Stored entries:
---------------

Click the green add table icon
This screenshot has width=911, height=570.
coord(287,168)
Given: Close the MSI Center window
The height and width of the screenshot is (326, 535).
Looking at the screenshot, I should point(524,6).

---------------

Problem statement: Retype the lines above, keeping every character.

Response for this exercise:
Click the green add table icon
This screenshot has width=911, height=570.
coord(287,168)
Given: Close the MSI Center window
The height and width of the screenshot is (326, 535).
Looking at the screenshot, I should point(524,6).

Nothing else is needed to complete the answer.